Knight: I understood that Patton had been too busy to see the reporters.
Cowan: Well, he had, but he was out on the field, and I was the only reporter. I was with some other group, of course, and just—-well, you know, some of the other military officers that were up on various jobs without necessarily commanding a unit, and I was with one of those groups. We went up to him, and Patton couldn't do much else but sit and talk to me. I think he was so confused by the fact I was up there. [Laughter] That was nothing. I knew Patton after that time. We used to say hello and all that sort of thing.
Helen Kirkpatrick Milbank Tape 1
Kirkpatrick: No, after—when I went over, which was early July when I flew over in a plane from the 45th Tactical Air Force and spent the night there in—
Kasper: Honfleur.
Kirkpatrick: No, they were near St. Mère Eglise. And then I moved on down to Bayeux, where most of the British press were in a very charming little hotel—very simple, I may say. We never had any hot water. I spent most of my time going out with the British forces. Montgomery's headquarters were right there. We were there a long time, you know, we never broke out until the Third Army made the breakthrough. I was with three British correspondents in a command car—Alan Morehead, Australian, of the Herald; Alex Clifford of the Express; and Ronny Matthews of the Telegraph. We used to set out in the mornings to find out where things were happening. And if there were a good tank battle going on down near Caen, we'd go down there and watch it. You know, it was rather like choosing which theatre to go to today?

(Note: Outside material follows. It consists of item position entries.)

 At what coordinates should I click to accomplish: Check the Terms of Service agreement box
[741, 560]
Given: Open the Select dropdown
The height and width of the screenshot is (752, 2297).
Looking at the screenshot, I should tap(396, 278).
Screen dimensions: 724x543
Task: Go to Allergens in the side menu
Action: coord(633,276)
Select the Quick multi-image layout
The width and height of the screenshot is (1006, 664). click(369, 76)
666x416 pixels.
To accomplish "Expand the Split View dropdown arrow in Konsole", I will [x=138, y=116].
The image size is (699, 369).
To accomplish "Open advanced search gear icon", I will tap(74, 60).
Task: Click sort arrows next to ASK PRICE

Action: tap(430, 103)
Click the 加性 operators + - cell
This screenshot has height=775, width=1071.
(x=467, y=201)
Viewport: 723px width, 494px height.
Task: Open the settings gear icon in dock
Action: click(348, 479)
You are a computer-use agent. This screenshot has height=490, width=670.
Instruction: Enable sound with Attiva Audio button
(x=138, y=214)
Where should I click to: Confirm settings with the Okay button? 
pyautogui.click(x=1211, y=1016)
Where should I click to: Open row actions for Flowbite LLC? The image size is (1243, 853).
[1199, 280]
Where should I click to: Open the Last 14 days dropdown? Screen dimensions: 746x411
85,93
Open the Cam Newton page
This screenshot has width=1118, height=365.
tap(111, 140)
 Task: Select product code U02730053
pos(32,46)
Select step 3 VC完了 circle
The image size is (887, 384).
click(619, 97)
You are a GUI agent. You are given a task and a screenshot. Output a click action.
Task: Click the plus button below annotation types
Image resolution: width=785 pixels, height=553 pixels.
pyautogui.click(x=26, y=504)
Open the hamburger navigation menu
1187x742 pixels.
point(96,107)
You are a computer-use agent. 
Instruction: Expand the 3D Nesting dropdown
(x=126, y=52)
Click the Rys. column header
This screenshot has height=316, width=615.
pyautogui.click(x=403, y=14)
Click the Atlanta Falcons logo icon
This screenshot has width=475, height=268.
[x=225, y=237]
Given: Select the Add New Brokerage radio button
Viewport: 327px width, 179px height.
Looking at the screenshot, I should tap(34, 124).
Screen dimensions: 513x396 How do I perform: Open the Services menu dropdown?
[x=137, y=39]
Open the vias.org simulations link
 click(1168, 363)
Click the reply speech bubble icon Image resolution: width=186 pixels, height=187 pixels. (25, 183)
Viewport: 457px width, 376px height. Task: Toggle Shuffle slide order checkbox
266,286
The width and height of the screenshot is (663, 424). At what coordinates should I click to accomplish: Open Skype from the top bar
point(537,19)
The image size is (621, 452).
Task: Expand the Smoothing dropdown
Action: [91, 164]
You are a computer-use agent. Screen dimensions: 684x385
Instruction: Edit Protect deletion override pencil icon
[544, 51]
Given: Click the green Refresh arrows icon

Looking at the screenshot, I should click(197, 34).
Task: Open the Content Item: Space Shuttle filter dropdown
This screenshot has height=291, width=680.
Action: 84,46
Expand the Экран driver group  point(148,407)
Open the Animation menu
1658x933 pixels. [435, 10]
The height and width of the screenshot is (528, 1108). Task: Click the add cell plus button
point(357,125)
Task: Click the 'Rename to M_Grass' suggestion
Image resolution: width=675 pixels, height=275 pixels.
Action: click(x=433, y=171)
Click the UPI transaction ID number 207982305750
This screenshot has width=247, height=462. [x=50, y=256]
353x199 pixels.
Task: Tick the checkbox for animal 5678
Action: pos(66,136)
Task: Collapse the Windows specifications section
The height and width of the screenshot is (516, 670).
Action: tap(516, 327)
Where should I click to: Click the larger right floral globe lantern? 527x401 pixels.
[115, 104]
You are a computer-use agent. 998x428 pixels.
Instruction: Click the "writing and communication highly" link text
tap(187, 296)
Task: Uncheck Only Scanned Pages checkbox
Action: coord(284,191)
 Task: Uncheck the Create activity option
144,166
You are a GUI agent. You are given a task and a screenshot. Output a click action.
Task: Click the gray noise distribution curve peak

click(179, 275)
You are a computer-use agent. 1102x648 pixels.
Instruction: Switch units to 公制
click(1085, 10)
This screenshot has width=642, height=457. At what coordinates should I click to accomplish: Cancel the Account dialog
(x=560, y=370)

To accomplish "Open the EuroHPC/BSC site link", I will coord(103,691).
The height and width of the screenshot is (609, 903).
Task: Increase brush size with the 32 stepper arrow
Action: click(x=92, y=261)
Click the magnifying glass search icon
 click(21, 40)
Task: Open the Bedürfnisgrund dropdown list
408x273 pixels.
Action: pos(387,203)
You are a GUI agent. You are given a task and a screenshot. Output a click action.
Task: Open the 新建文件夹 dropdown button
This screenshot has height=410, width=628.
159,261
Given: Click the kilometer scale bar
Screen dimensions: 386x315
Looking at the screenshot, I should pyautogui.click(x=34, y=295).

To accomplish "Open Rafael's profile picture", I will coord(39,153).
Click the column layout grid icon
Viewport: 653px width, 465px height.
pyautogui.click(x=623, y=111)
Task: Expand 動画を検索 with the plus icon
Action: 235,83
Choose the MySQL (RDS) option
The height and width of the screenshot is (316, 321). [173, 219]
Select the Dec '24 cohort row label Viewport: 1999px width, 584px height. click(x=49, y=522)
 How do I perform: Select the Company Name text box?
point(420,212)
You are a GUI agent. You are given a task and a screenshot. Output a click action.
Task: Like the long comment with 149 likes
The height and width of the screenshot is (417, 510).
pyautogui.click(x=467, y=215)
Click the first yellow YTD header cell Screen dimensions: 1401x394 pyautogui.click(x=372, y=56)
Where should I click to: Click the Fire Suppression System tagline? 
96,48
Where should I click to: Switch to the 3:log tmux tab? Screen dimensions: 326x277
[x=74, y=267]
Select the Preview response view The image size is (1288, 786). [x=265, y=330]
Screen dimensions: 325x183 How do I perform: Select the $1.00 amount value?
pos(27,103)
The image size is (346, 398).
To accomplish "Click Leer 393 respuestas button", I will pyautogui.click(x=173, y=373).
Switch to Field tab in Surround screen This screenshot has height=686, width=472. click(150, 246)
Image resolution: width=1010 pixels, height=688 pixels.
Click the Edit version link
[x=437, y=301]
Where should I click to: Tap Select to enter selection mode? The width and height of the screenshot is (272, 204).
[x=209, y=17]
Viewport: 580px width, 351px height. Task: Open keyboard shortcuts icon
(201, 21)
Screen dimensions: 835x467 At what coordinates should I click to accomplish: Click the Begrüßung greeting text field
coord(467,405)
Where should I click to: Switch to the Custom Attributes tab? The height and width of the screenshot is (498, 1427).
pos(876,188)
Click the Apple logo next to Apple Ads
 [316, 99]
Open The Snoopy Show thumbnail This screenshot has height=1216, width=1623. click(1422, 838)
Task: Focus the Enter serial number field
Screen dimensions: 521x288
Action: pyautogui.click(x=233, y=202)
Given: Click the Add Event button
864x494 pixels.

And this particular day we had word that there were things happening—that maybe Patton had been unleashed. He was in hiding up in the northern part of the peninsula. So we headed over in that direction and found that indeed he had been unleashed and he made a breakthrough at Granville. So we followed down there and we were hightailing down behind a division and we cut out of the line of the division. As we did, we suddenly saw a jeep coming towards us with three stars on it and a flag—a little flag—and it was General Patton who leapt out and came towards us, clearly very angry. He told us in colorful language never to—
Kirkpatrick: —could not get out of the line when in a convoy. And he explained, quite firmly, that we must stay in the line. So we did and we went on with the division. We got down as far as—I don't remember, there's sort of a blank period in there when I left my British friends and joined an American group outside of Rennes, which is the capital of Brittany. And Jean Marin, that was his nom de plume, who had been in London with De Gaulle. He used to broadcast from London and he was very well known in France. He was about a six foot three Breton—a very handsome man.
At any rate, I camped in a pasture with some of the American forces outside Rennes. That evening, Jean Marin and I went into Rennes. The Germans were still there and we wanted to see whether they were going to blow the bridges. Rennes is sort of the Venice of Brittany. And we came out. There was a German 88 holding up the advance. Until that was gotten rid of, we couldn't move on into the city. The next morning we went into Rennes and it was a marvelous scene. I walked in with Jean Marin and the crowd recognized him—I don't know how they recognized him, but they did—but he had a big Cross of Lorraine on his uniform. We went to the Mairie and went upstairs onto the balcony and he was acclaimed—the crowd mobbed below. And suddenly during all this excitement, there was the sound of a bugle, I guess. We looked over and on a dormer window there was a man astride it with a bugle who started to play the Marseillaise and everybody began singing. Well we just stood there with tears streaming down our faces.